Ainda entre 1984 e 1985, ao lado da arte-educadora Márcia Silveira Gama, então sua companheira, Scannavino Netto fez uma parceria com a prefeitura local nas zonas rurais de Santarém, ampliando o número de pessoas beneficiadas com suas dicas práticas de saúde e educação. Posteriormente, para garantir a continuidade dessas ações e a maior independência do programa, criou o Centro de Estudos Avançados de Promoção Social e Ambiental (Ceaps), mais conhecido popularmente como Projeto Saúde e Alegria. Desde que foi idealizado, o projeto realizou muito mais do que atendimentos médicos. Promoveu também ações de prevenção treinando voluntários locais e criando uma rede de agentes multiplicadores.
Ao mesmo tempo, as gincanas e circos mambembes tão comuns na região serviram de inspiração para a fundação do Circo Mocorongo. O espetáculo ainda agora é feito com a participação da comunidade visitada e inclui brincadeiras simples, para ensinar coisas como higiene bucal. Ao lado da educação dada no picadeiro do circo, a ONG foi formando ao longo dos anos uma rede de agentes comunitários e outra de radioamadores. São os seus integrantes que atualmente organizam as lições de cuidado básico à população, além de tornarem mais ágeis as remoções de urgência.
A família PSA foi crescendo, em tamanho e recursos – o PSA começou a prestar assistência às populações ribeirinhas no barco Saúde e Alegria, que ainda hoje flutua pelas águas do Tapajós. Em 2006, Eugênio Scannavino Netto ampliou e modernizou a “frota”, com o itinerante posto de saúde Abaré. Embora seja o “pai” do projeto é na distante cidade de São Paulo que o médico paulistano consegue ajudar mais efetivamente as 143 comunidades ribeirinhas dos rios Tapajós e Arapiuns. Afinal, é ele que faz toda a articulação com órgãos governamentais e empresários do Brasil e do Exterior, concretizando novas parcerias e levantando de fundos capazes de assegurar o futuro da ONG que fundou.

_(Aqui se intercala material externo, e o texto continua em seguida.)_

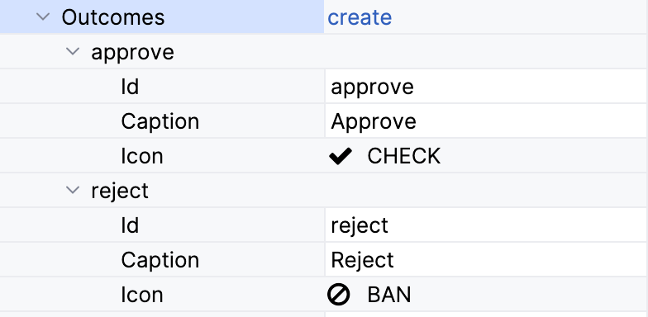Screen dimensions: 648x317
Task: Select the Id property under reject
Action: pos(130,225)
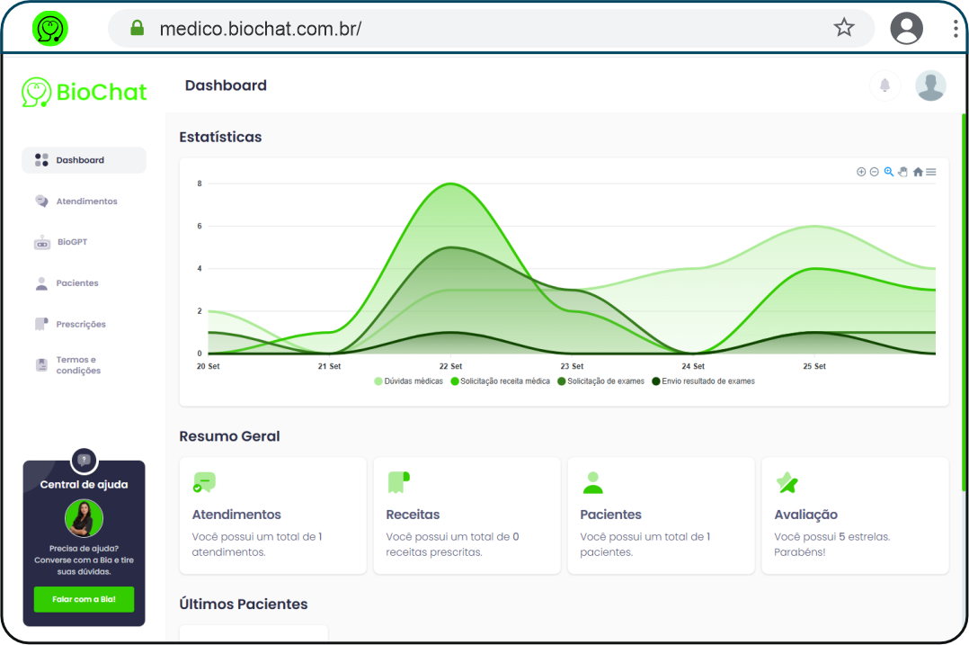Screen dimensions: 969x645
Task: Open BioGPT from the sidebar
Action: point(72,242)
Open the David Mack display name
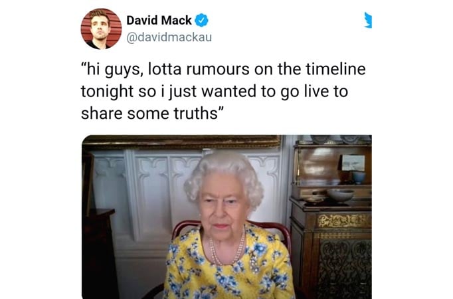The height and width of the screenshot is (299, 453). click(x=159, y=20)
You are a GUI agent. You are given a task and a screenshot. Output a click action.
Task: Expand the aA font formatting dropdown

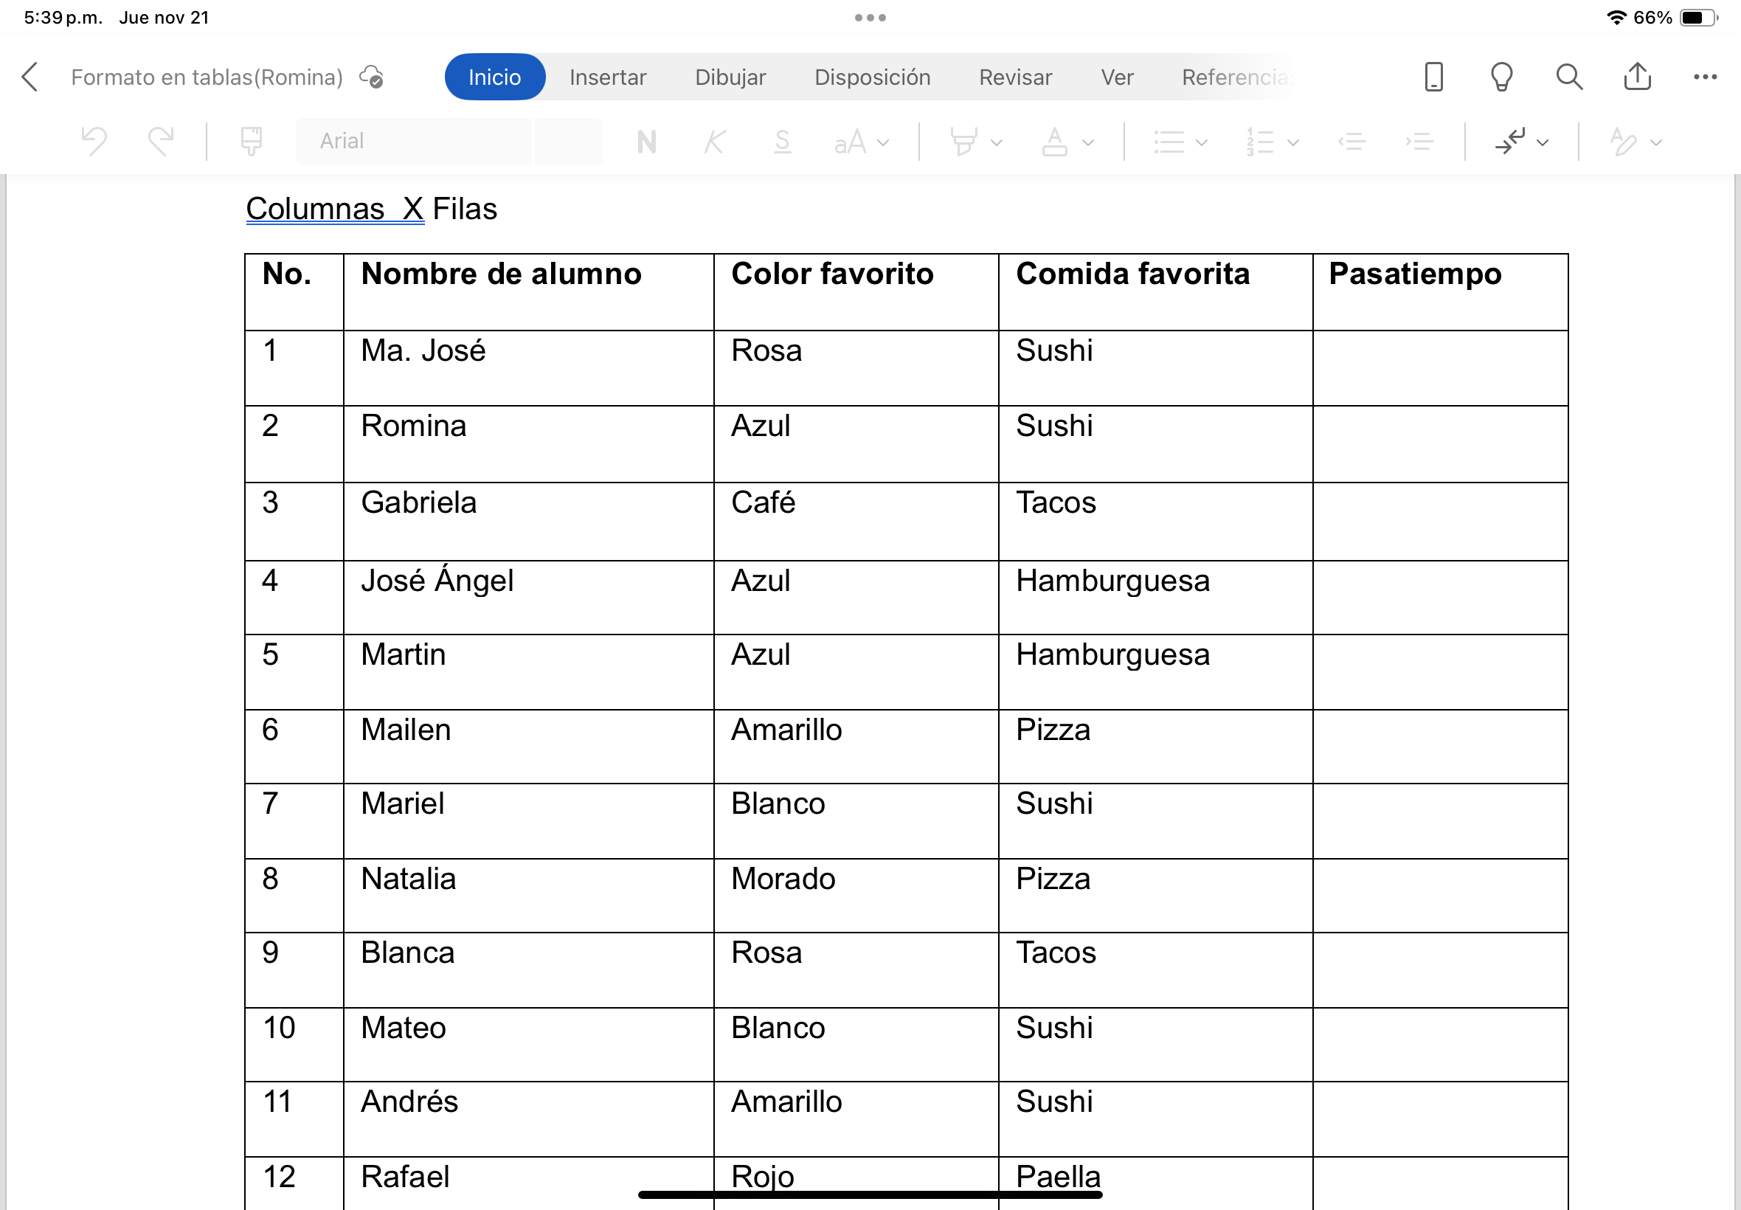[x=861, y=142]
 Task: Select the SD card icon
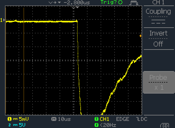point(165,126)

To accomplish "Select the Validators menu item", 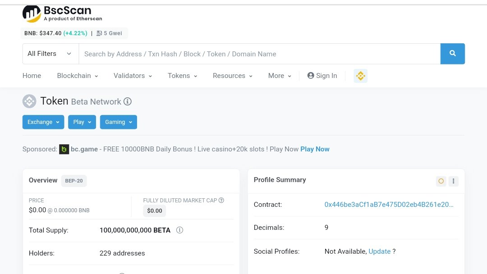I will coord(129,76).
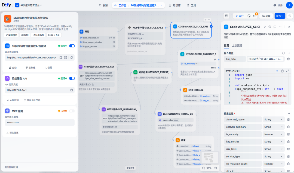Switch to the last-run tab

237,45
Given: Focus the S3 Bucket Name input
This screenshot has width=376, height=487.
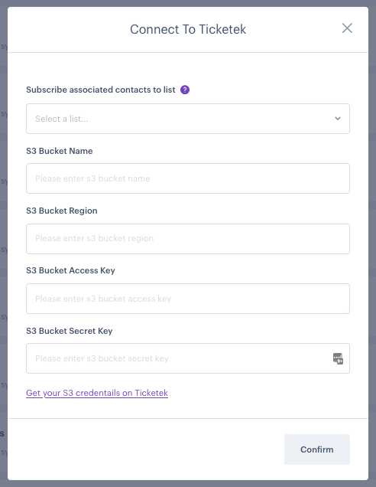Looking at the screenshot, I should click(188, 178).
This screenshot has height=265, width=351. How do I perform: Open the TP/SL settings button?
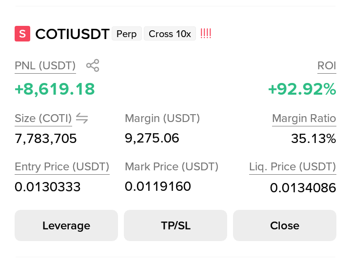(176, 225)
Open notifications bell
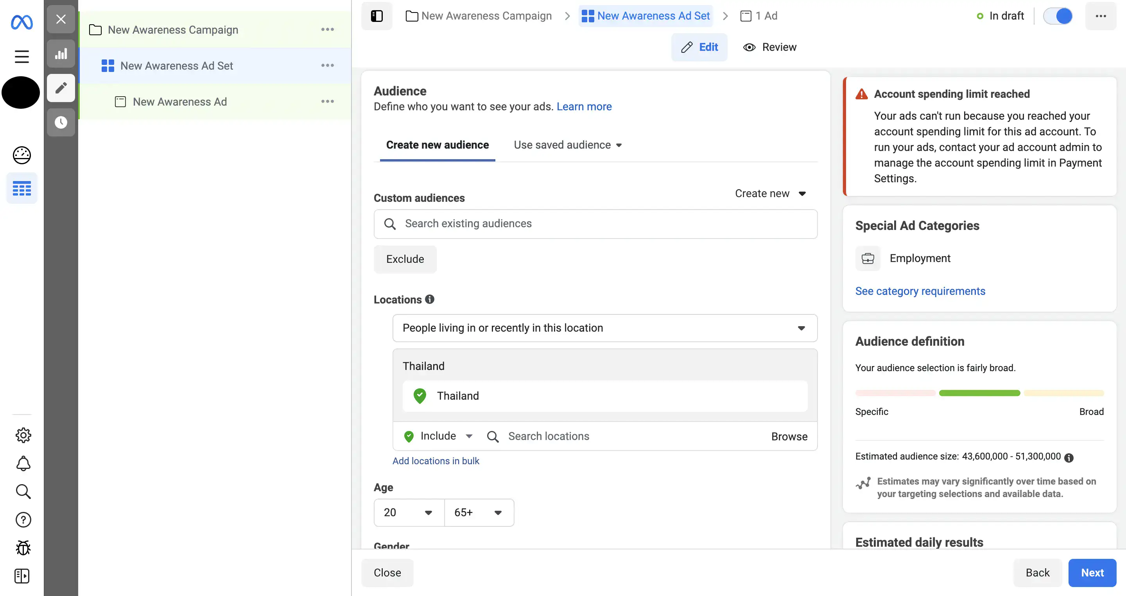This screenshot has height=596, width=1126. tap(23, 463)
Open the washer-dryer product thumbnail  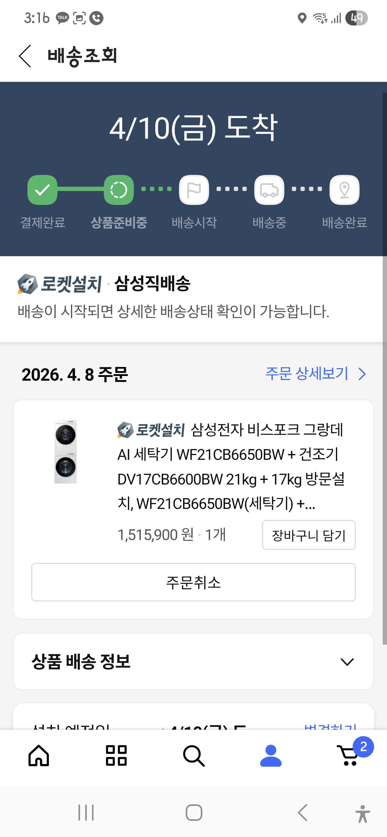(x=66, y=451)
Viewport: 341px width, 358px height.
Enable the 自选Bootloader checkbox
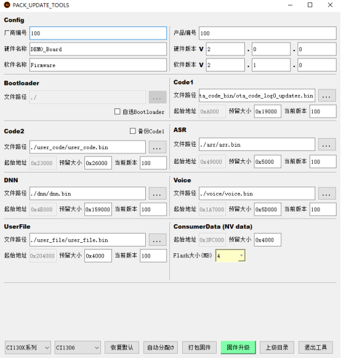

O perseverante trabalho do infectologista e de sua equipe, porém, foi recompensado. Desde que foi implantado na década de 80, os altos índices de diarreia, verminoses, doenças de pele e enfermidades decorrentes de falta de vacina diminuíram na região do Tapajós. O mesmo aconteceu com mortalidade infantil, que foi reduzida pela metade, segundo uma pesquisa realizada por José de Jesus Sousa Lemos, da Universidade Federal do Ceará, em 2000. Em seu estudo, foi constatado que fora das regiões alcançadas pelo projeto, a taxa de mortalidade até um ano era de 52 crianças por mil nascidas vivas. Nas áreas atendidas, 27 por mil, uma vitória e tanto para quem deixou de lado todo o conforto de casa e partiu rumo a um destino selvagem e desconhecido, levando consigo apenas uma única bagagem: a determinação de ser útil ao seu semelhante.